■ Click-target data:
§

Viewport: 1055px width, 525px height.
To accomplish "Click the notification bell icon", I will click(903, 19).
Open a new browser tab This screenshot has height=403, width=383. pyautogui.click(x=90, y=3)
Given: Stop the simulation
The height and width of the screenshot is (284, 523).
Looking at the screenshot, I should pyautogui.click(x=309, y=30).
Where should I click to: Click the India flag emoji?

§

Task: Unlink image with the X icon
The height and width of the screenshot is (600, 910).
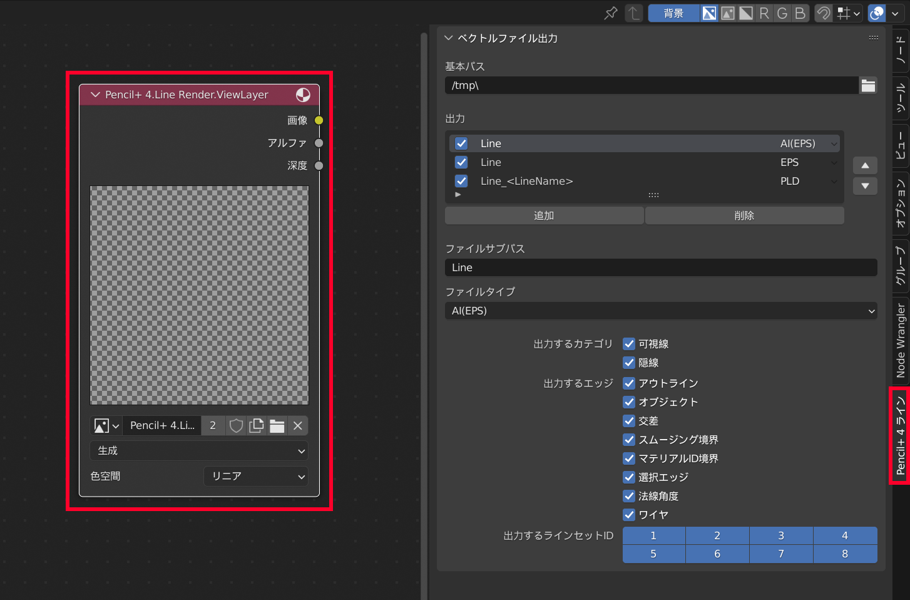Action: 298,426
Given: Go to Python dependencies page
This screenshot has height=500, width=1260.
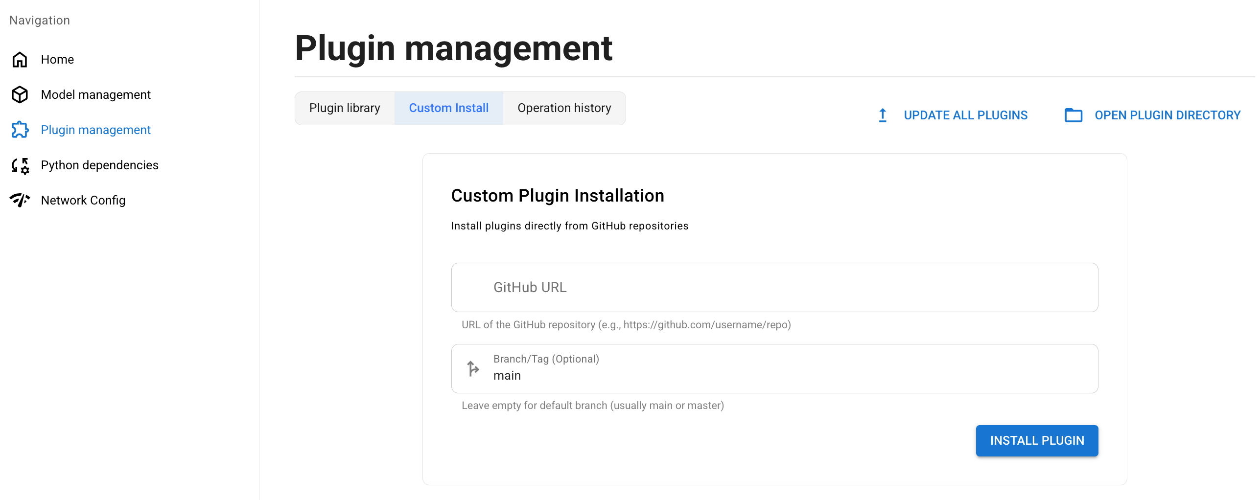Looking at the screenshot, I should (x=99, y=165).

§

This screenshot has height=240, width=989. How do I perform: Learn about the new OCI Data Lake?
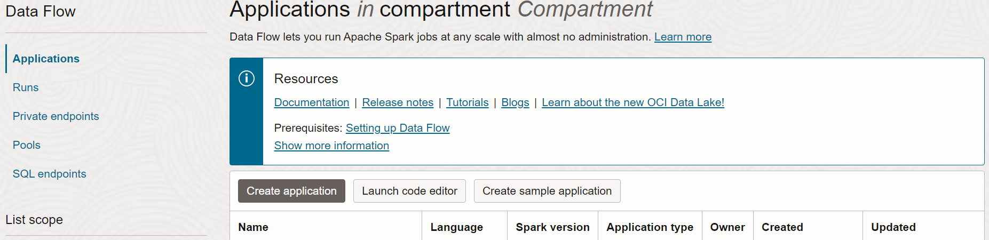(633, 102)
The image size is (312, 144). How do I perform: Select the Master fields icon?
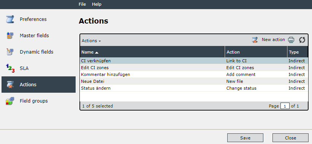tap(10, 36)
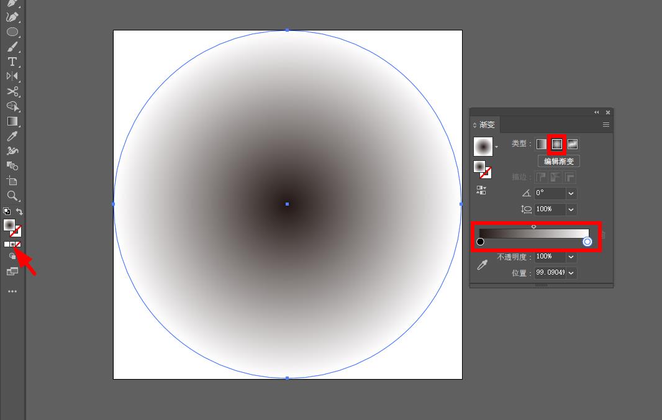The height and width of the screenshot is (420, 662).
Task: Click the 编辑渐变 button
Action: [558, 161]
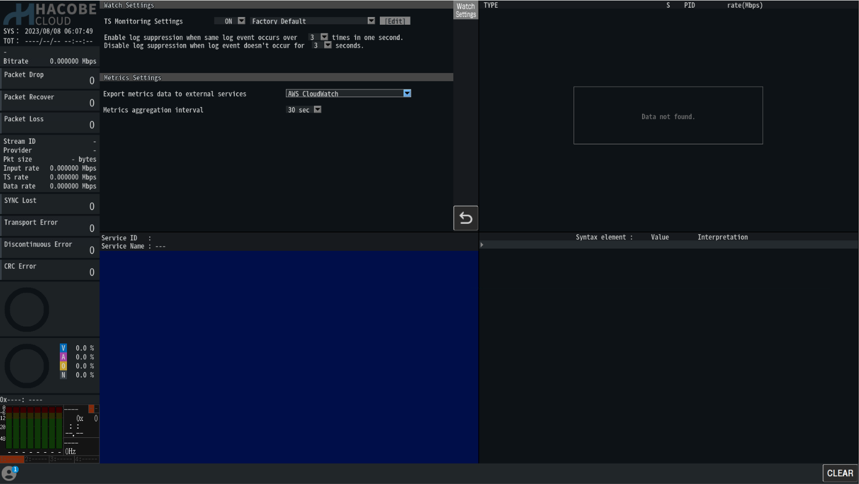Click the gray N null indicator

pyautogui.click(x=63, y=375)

§

■ What needs to be done:
Arrange the records from the line with "Task: Unlink image with the X icon" up to and including the line with "Looking at the screenshot, I should (x=99, y=165)." as a numbered list, skipping any blank lines and leaving the pictures out.

■ Expected answer:
1. Task: Unlink image with the X icon
2. The height and width of the screenshot is (600, 910).
3. Action: 298,426
4. Given: Go to Python dependencies page
5. This screenshot has height=500, width=1260.
6. Looking at the screenshot, I should (x=99, y=165).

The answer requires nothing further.